GOAL
Pull out every line of the data below that contains the word "Open", matching case exactly.

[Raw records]
----------------------------------------

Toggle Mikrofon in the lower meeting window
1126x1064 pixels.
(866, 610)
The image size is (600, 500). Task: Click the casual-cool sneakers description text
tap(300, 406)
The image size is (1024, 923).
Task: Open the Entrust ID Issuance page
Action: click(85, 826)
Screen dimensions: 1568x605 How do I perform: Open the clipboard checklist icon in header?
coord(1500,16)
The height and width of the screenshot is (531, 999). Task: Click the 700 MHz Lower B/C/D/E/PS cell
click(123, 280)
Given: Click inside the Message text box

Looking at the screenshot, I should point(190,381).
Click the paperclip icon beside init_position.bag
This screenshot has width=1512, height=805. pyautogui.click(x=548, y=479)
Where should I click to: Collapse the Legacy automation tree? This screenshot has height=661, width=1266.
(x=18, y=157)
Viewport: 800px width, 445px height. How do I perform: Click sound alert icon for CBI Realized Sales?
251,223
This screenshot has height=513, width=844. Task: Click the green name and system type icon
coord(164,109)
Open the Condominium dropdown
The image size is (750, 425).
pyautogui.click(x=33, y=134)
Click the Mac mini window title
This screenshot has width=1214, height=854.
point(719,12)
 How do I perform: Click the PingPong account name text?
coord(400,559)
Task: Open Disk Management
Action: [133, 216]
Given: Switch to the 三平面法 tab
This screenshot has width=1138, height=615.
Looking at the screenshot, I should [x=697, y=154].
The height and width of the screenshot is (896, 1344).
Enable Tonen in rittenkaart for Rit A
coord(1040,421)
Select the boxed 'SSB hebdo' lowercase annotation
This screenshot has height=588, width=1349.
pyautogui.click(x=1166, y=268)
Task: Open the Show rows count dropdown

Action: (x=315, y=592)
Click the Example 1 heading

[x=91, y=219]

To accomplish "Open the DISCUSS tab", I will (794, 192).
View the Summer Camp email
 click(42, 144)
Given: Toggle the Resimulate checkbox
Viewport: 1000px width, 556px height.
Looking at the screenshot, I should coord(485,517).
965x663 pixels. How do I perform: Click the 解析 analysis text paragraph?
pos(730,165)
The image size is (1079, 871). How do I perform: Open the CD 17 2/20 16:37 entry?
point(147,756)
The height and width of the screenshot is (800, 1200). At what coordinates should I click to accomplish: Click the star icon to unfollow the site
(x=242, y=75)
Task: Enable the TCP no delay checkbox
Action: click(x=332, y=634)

----------------------------------------

RESULT FOR THIS EXERCISE
Task: Open the Entrust ID Issuance page
Screen dimensions: 1568x605 How do I perform: Open the clipboard checklist icon in header?
Open the Condominium dropdown
Task: Open Disk Management
Task: Open the Show rows count dropdown
To accomplish "Open the DISCUSS tab", I will (794, 192).
The image size is (1079, 871). How do I perform: Open the CD 17 2/20 16:37 entry?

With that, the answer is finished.